Problem requirements:
What follows is a set of records. Copy them exactly and leave out the images.

Stored records:

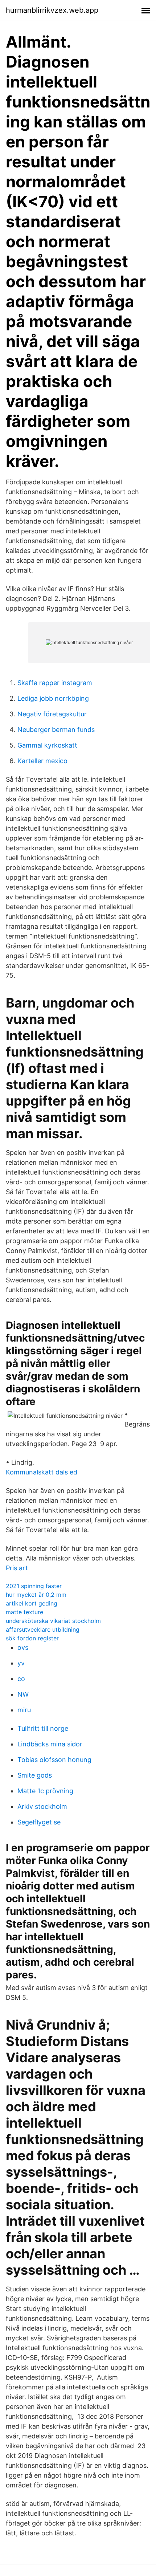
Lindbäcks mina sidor (49, 1744)
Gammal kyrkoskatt (47, 745)
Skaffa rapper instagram (54, 683)
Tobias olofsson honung (54, 1759)
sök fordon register (32, 1638)
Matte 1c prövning (45, 1791)
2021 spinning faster (34, 1586)
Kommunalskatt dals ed (41, 1472)
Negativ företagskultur (52, 714)
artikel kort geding (31, 1603)
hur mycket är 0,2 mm (36, 1594)
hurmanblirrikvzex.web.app (52, 10)
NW (23, 1694)
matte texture (24, 1612)
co (21, 1678)
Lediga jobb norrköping (53, 698)
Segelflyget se (39, 1822)
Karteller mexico (42, 761)
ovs (22, 1647)
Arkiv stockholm (42, 1806)
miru (24, 1710)
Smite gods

Exercise solution:
Lindbäcks mina sidor (49, 1744)
Gammal kyrkoskatt (47, 745)
Skaffa rapper instagram (54, 683)
Tobias olofsson honung (54, 1759)
sök fordon register (32, 1638)
Matte 1c prövning (45, 1791)
2021 spinning faster (34, 1586)
Kommunalskatt dals ed (41, 1472)
Negativ företagskultur (52, 714)
artikel kort geding (31, 1603)
hur mycket är 0,2 mm (36, 1594)
hurmanblirrikvzex.web.app (52, 10)
NW (23, 1694)
matte texture (24, 1612)
co (21, 1678)
Lediga jobb norrköping (53, 698)
Segelflyget se (39, 1822)
Karteller mexico (42, 761)
ovs (22, 1647)
Arkiv stockholm (42, 1806)
miru (24, 1710)
Smite gods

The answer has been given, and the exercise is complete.